In 1995 ESPN broadcast the World Cup. This was the first time that a major network ever broadcast paintball. Unfortunately, due to legal issues revolving around the use of silencers, thanks to paintball markers held to the same laws as firearms, the tournament was not very TV-friendly or fun to watch. It was not successful.
In 2001 the NPPL placed a ban on barrel plugs at paintball events. Instead they began to require barrel covers. This eventually led to barrel covers becoming the international standard for barrel blocking devices.
In 2002 at the World Cup the infamous “Sniper Incident” took place. A team member who was not playing in the tournament match hid outside the field boundary and attempted to eliminate opposing players. Probably one of the worst cases of cheating to have occured in the history of competitive paintball.
Throughout the 2000s a lot of official work such as patenting went on. Many companies were bought out, and some legal disputes occurred involving various patents. Paintball at this point is a fully commercialized industry in the hand of capitalism.
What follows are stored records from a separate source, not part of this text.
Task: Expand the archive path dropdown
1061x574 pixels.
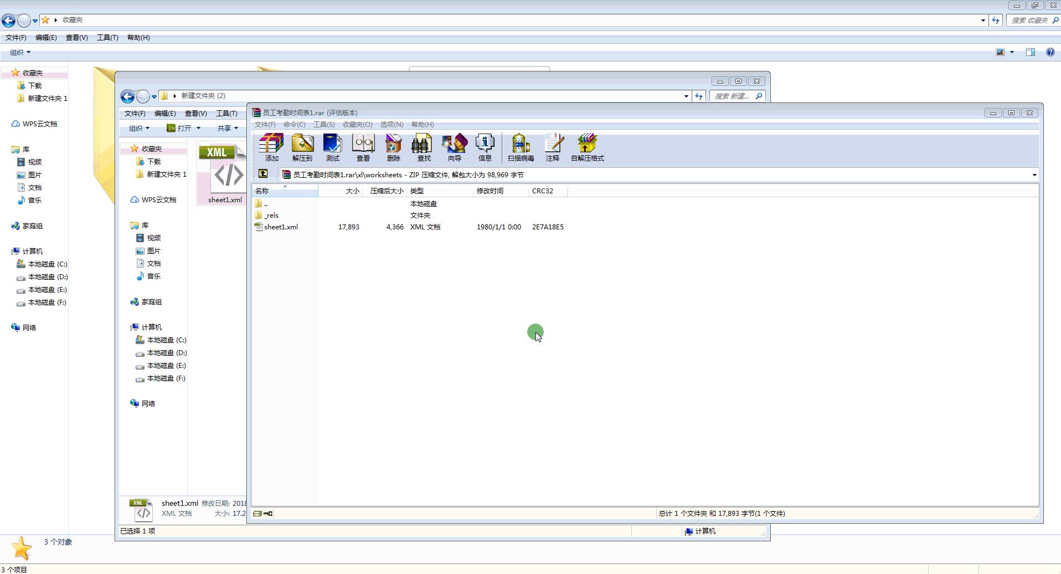Action: (x=1034, y=175)
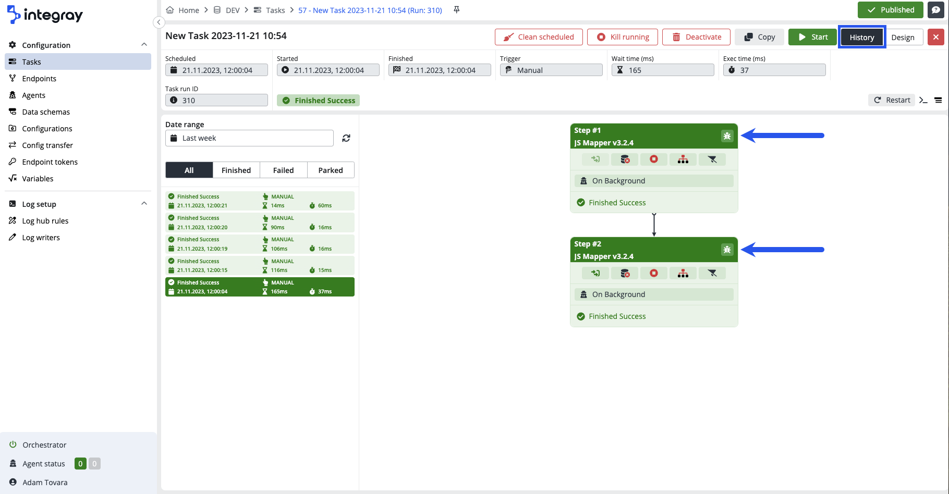Click the pin icon next to breadcrumb
This screenshot has height=494, width=949.
456,10
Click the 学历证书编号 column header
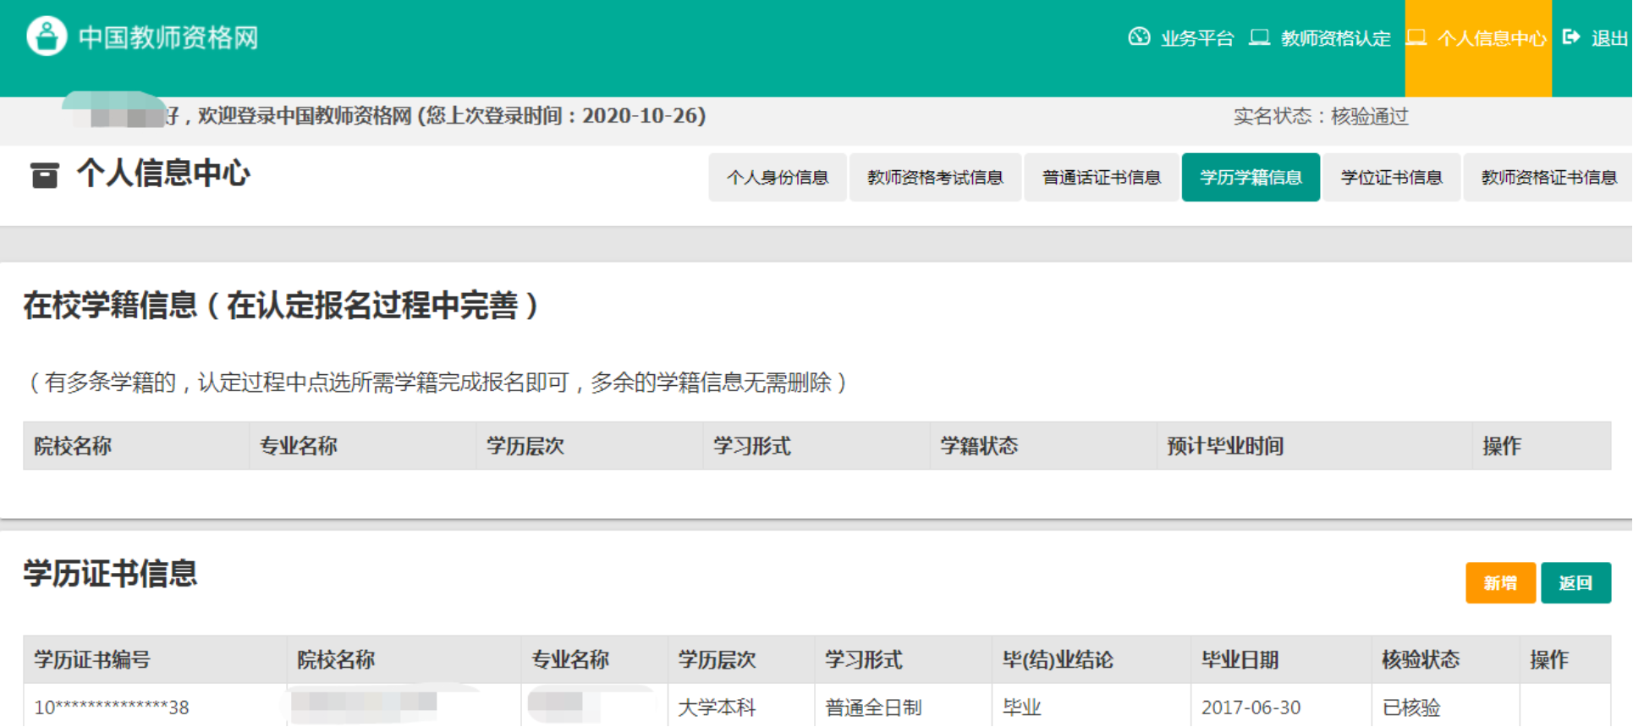Viewport: 1633px width, 727px height. (92, 659)
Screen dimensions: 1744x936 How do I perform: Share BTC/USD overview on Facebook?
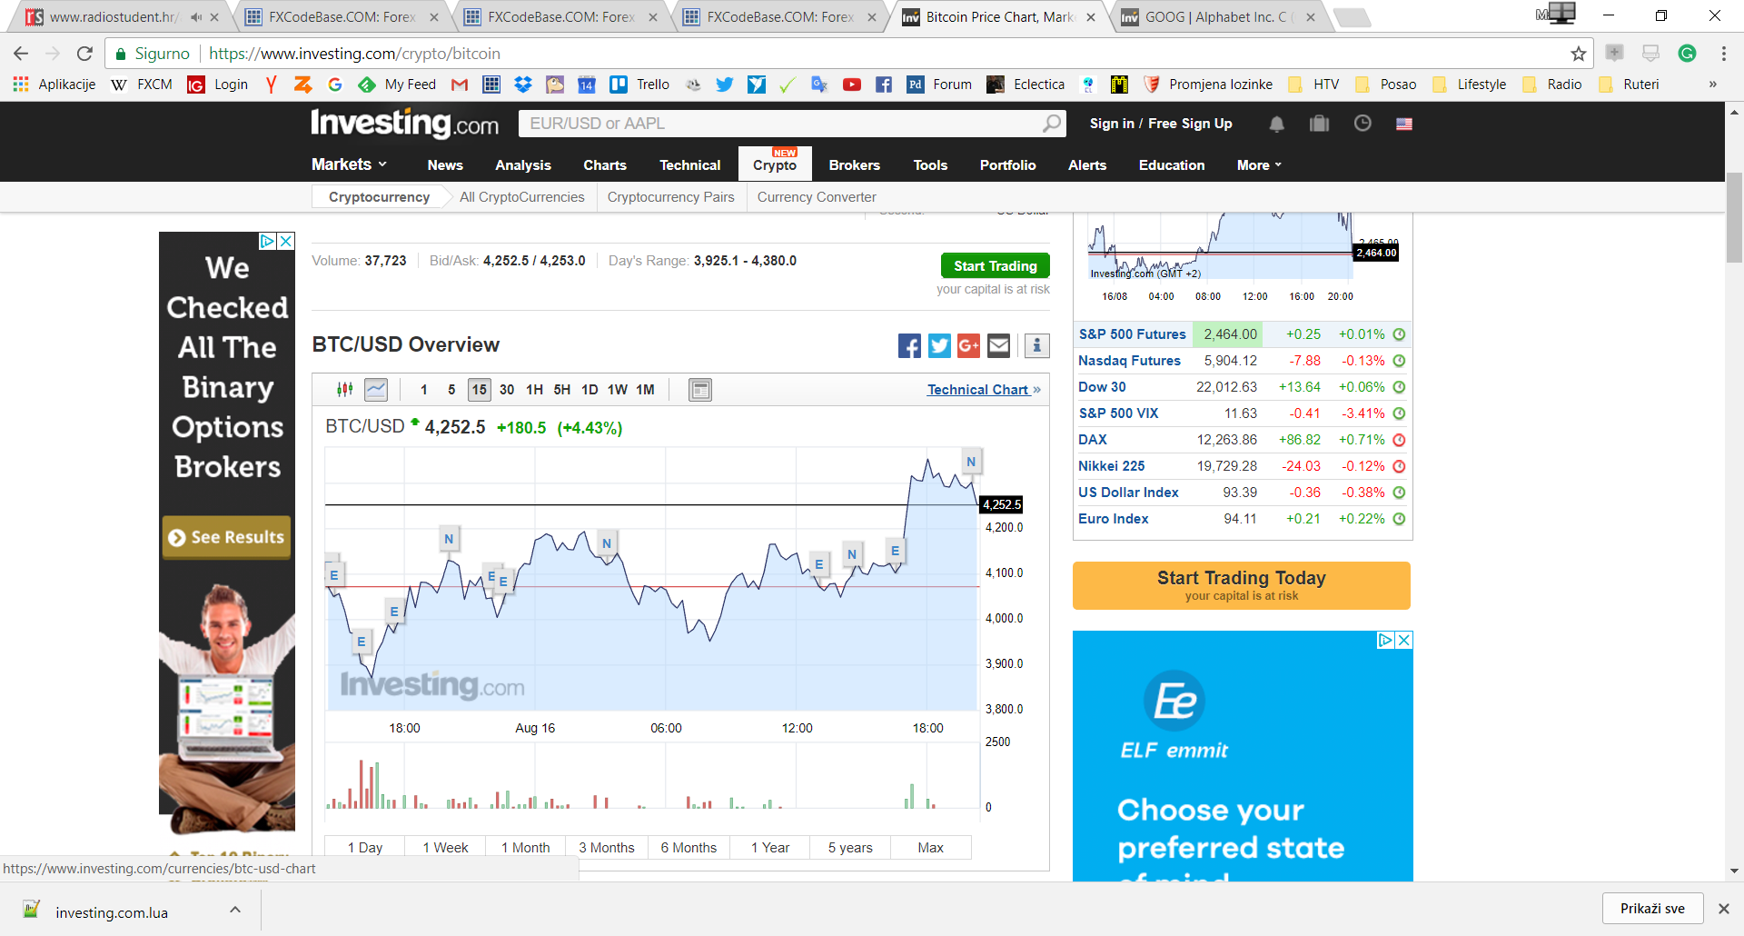909,345
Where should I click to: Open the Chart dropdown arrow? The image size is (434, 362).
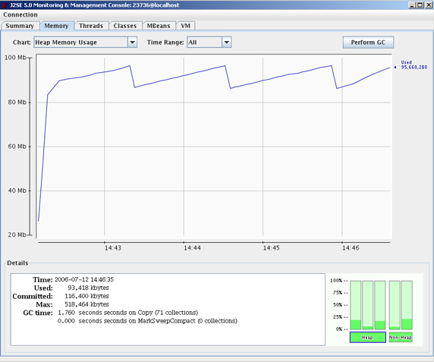click(x=132, y=42)
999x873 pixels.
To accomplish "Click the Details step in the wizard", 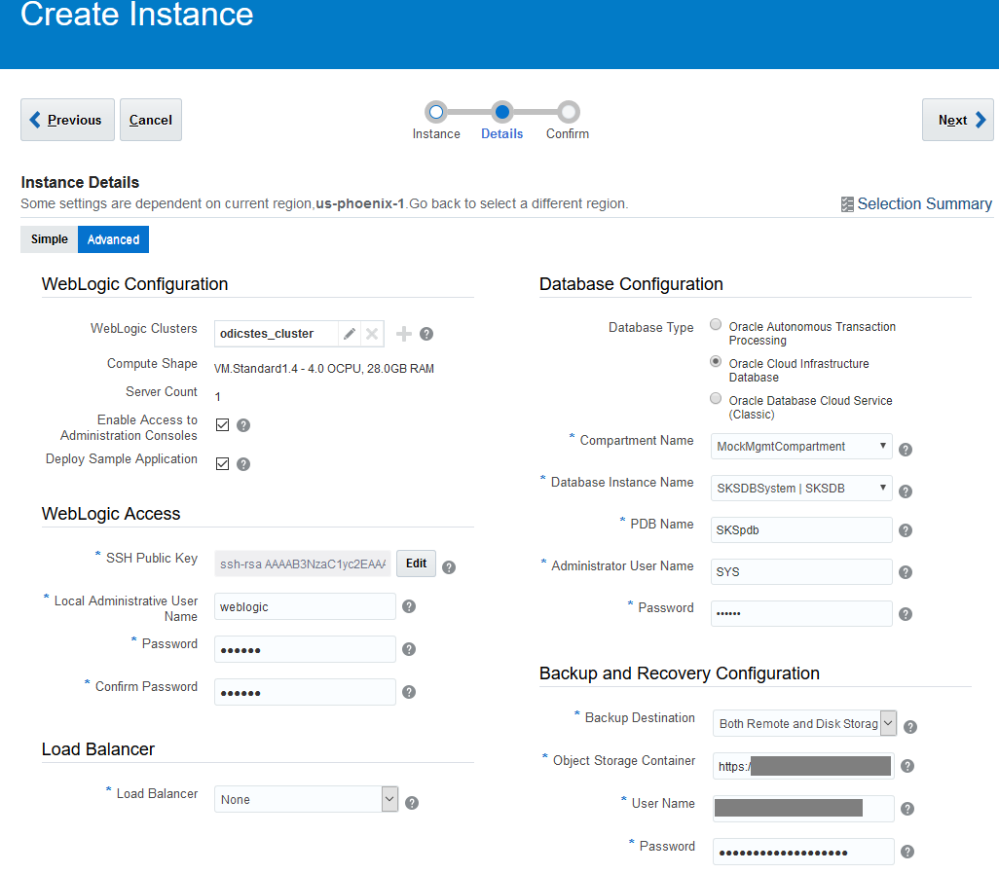I will (501, 113).
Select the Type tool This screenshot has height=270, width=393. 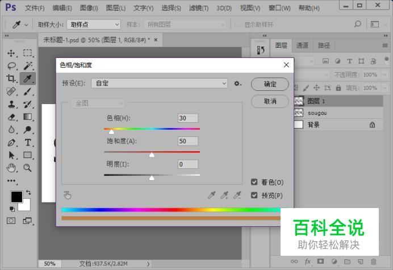point(28,143)
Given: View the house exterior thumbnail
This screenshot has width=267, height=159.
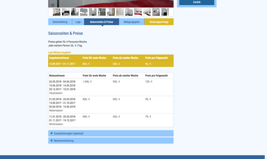Looking at the screenshot, I should 84,12.
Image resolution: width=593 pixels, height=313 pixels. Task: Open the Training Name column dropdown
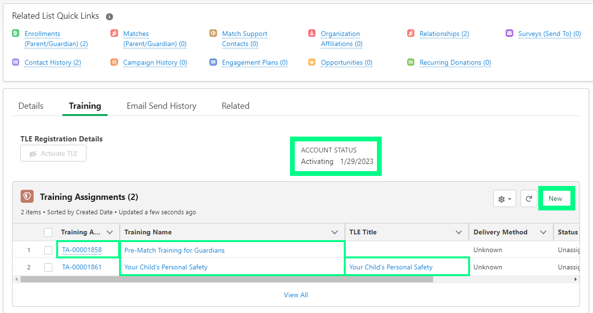coord(335,232)
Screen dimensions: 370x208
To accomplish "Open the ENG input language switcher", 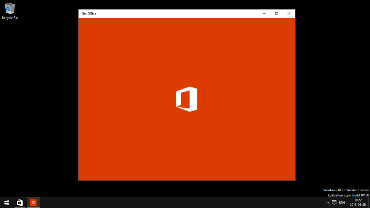I will (342, 202).
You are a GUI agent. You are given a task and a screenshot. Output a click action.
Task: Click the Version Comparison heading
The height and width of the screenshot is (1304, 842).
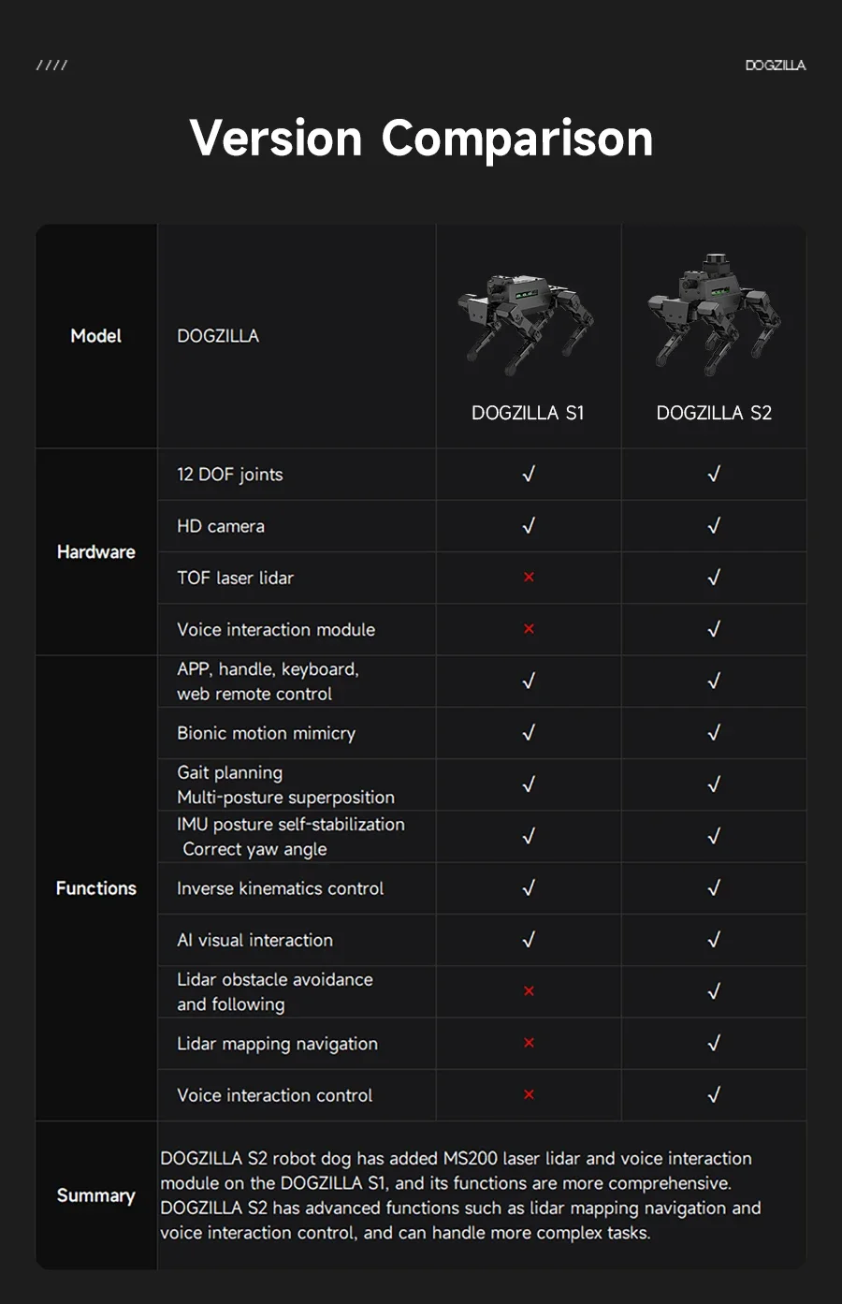click(x=421, y=139)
There was for the first time a push for .50 caliber markers, but it was unsuccessful.
However, within two years the .50 caliber debate re-heated. While competitive players were firmly against it as the standard, a market emerged for younger players and family recreation. This began the Low Impact version of paintball, and opened up the extreme sport to an even wider audience.
In the last few years themed games and special events tying in to pop culture such as the zombie apocalypse have emerged. Paintball has become a huge phenomenon and one of the safest extreme sports in less than three decades. We can’t wait to see what comes next.